If we are honest with ourselves – a lot of us go into teaching for the promise of the 12 weeks holidays. I trained thinking it would be a mobile career I could take anywhere in the world. I thought I would end up being based abroad, teaching English.
The dream – we plan to fill up our passports with exotic destinations and utilise all of that time, energy and money we have in abundance as a teacher!
The reality – we drag ourselves over the finish line each term and collapse in a heap. We regroup and decompress, fight the flu, clean the house, do our ironing and enjoy just being and having a normal routine or just hanging out with friends and families.
Summer 2016 I found myself at a lose end, so I signed up last minute to volunteer with LRTT.
I literally signed up mid-July and found myself on a plane a few weeks later heading away for the whole of August. My reflections on my experiences volunteering to teach and train teachers in rural Tanzania are captured in my blogs here:
- On Teacher Training
- On Behaviour Management
- On Professional Learning
- On Citizenship
- On Naked Teaching Day
Last year, I agreed with Action Aid that OWLIE (Oxfordshire Women Leading in Education) would collaborate on a women in education charity project in Mozambique. The idea was that a group of women leading in education in Oxfordshire would pledge to fundraise together, then travel over to participate in a community development project.

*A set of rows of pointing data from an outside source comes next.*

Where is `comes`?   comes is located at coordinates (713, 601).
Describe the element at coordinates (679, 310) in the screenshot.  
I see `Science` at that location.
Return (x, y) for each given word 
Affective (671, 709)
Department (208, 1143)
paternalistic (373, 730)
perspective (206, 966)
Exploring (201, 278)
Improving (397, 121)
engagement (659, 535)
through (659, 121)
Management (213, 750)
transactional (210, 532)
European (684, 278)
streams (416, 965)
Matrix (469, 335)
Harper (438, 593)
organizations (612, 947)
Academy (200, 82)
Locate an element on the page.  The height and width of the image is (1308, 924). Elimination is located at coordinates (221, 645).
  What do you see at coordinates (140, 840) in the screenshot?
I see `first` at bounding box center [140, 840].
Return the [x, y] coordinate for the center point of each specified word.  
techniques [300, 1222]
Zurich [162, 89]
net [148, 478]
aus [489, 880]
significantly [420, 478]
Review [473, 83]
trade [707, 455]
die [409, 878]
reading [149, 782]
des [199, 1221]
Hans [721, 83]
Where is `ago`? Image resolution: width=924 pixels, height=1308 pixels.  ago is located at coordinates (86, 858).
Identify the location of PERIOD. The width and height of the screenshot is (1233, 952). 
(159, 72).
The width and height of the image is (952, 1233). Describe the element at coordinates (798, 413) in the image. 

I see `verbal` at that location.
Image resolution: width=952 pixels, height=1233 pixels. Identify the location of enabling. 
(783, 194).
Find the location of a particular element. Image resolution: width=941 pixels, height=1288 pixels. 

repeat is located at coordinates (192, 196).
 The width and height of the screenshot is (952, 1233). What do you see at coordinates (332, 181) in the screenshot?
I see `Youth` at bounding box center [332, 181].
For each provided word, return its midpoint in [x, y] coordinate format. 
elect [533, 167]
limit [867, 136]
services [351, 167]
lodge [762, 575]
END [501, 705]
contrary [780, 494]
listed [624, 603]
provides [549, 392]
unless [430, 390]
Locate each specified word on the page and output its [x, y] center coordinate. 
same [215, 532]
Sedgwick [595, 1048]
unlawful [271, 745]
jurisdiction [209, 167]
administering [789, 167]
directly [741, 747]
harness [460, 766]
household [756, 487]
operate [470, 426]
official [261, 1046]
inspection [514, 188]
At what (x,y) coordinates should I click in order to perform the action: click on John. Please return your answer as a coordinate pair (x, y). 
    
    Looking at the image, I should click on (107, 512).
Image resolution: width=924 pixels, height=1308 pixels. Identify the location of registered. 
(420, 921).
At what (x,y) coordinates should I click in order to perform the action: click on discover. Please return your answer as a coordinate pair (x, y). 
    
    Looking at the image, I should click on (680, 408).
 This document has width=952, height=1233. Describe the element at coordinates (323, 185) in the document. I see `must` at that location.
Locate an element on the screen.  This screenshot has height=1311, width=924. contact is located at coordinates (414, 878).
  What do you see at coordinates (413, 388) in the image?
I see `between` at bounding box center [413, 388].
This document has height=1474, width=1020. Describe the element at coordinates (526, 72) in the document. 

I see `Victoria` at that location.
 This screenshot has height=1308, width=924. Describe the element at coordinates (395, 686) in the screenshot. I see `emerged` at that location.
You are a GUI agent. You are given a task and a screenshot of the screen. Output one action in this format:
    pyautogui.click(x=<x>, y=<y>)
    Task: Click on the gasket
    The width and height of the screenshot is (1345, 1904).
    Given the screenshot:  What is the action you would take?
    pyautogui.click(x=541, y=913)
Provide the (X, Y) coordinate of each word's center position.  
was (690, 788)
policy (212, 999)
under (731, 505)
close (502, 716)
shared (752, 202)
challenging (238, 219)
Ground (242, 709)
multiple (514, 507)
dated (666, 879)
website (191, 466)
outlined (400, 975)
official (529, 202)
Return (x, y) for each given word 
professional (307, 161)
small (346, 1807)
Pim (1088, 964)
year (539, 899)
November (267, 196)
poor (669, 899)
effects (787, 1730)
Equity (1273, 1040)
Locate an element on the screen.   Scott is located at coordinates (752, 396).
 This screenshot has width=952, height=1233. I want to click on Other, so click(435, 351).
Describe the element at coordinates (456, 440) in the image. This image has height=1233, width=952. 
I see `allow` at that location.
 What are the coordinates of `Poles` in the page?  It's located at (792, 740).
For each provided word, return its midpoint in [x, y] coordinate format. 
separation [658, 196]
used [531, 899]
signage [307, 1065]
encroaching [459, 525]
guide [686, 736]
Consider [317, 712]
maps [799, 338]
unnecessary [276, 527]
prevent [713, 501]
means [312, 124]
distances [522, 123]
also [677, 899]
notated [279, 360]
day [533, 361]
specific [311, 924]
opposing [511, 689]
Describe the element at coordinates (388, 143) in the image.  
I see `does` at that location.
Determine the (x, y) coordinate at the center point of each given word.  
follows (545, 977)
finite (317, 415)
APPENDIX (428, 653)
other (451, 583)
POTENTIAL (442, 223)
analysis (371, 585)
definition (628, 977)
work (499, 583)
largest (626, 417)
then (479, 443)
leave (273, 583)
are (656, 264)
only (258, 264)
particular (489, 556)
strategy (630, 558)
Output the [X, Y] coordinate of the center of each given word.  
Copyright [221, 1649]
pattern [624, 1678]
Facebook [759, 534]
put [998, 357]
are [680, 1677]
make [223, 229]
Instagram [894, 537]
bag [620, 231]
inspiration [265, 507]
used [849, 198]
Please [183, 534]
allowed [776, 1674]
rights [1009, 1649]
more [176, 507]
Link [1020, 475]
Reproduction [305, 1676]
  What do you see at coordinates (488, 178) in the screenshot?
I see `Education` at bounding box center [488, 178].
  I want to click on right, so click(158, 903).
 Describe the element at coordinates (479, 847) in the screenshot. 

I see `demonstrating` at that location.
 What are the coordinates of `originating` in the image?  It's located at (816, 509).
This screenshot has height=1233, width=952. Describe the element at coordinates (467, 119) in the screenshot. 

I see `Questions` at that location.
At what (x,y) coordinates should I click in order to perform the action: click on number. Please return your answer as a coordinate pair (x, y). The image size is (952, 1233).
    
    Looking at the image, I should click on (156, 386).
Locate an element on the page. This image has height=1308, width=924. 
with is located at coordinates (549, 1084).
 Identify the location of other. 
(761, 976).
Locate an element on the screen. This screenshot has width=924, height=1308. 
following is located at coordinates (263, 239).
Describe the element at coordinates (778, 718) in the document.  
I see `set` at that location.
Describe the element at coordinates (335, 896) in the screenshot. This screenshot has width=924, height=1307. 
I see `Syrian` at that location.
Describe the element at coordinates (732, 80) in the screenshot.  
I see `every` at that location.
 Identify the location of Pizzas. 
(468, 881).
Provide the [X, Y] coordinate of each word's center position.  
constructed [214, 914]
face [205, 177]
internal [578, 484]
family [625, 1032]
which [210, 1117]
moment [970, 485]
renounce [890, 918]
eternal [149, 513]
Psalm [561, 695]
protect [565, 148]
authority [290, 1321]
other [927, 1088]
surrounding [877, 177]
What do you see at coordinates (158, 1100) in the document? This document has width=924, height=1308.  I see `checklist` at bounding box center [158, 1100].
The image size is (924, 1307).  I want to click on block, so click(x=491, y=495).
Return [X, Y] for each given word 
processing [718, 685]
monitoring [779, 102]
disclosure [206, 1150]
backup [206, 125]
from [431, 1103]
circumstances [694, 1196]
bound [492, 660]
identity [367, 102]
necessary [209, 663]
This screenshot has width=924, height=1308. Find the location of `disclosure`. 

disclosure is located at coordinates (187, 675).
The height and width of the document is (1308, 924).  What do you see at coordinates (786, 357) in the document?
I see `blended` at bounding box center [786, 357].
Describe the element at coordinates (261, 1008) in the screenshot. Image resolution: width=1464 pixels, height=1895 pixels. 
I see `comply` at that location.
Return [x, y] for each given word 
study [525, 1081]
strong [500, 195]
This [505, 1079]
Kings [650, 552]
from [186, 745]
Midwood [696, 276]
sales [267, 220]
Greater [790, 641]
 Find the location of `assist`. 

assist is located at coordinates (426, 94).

What is my ‘Why’ for volunteering during my summer holidays?
- Lots of my friends and family may think I am bonkers that I work hard all year and then choose to ‘work’ in my holidays, but I don’t see volunteering as work but as giving back and paying it forward
- It is escapism from the daily grind but it is also very grounding and humbling – it is easy to get sucked into the issues and politics affecting our school/ our system but it reminds how lucky we are in so many ways
- As an English teacher, as a Headteacher, as the co-founder of #WomenEd I have so many reasons for why this project resonates with me
- Moreover, this year the #IWD18 theme is #PressforProgress and the UN have outlined the following sustainable development goals, it speaks to closing the gap 4 and 5
How will we be helping the community?
- We will live in the community and work alongside the locals
- We will contribute to the standard of living – we will be building a library in Paleira village. There is no library in the entire district, which means that 1,500 school children lack vital resources – books and learning materials to aid their studies.
- We will contribute to the standard of education for women and girls locally – 48% of women are married by their 18th birthday and nearly half of women are illiterate, and many are unaware of their rights to basic services such as healthcare.
- We will remove barriers to education – children must travel over 100km to the nearest overcrowded library in Maputo to source books, which is expensive for parents to pay for the travel and time-consuming for the students when they should be focussing on their studies.
- We will support children staying in school for longer and achieving better outcomes – many families can’t afford the cost of their children travelling to Maputo, so children achieve poor grades in exams and in some cases, are forced to drop out of school.
- We will impact the local economy – despite being one of the fastest growing economies, 60% of the population live below the poverty line of $US1.25 a day.
- We will help to break the poverty cycle by removing barriers – these challenges hamper pupils’ development, further exacerbating the cycle of poverty.
What will our project legacy be?
- We will develop relationships with local partners and hopefully help to make the project sustainable
- We will continue to work with the community when we return – I am still in touch remotely with many of the teachers I worked with in Njombe, TZ
- We may return to the project in the future or support phase 2 participants to do so, to build on our foundations
- We can fund raise for books from national publishers/ from schools changing their class readers due to the curriculum reform
- We can set up pen pals and school twinning partnerships – perhaps even an exchange?
So, what are you going to do next summer to make a difference?
We still have a few places left if you want to join us. Come and join Kathryn, Rosanna, Natasha, Carys, Natalie, Sam, Karen, Jenny, Kara, Kate. Tracy and Anoara who are just some of the #OWLIE #womened team to be joining me on this adventure!
Or if this is not possible due to other commitments, please do spread the word with people you know who may wish to join us on this community project.
If you cannot join us but would like to support us then perhaps you will sponsor us and help us to fund raise for the project?
Hannah, The Hopeful Headteacher
Currently feeling hopeful about:
- That everyone I know will sponsor us £1 towards the project here.
- That we might be able to get some book donations too.
Currently reading and thinking about:
- Literacy levels, libraries and gender equality in Mozambique.
Currently feeling grateful for:
- The fact we have public libraries in this country and I have books on my shelves at home.
- I love reading and would not have become an English teaching if it was not for my love of reading.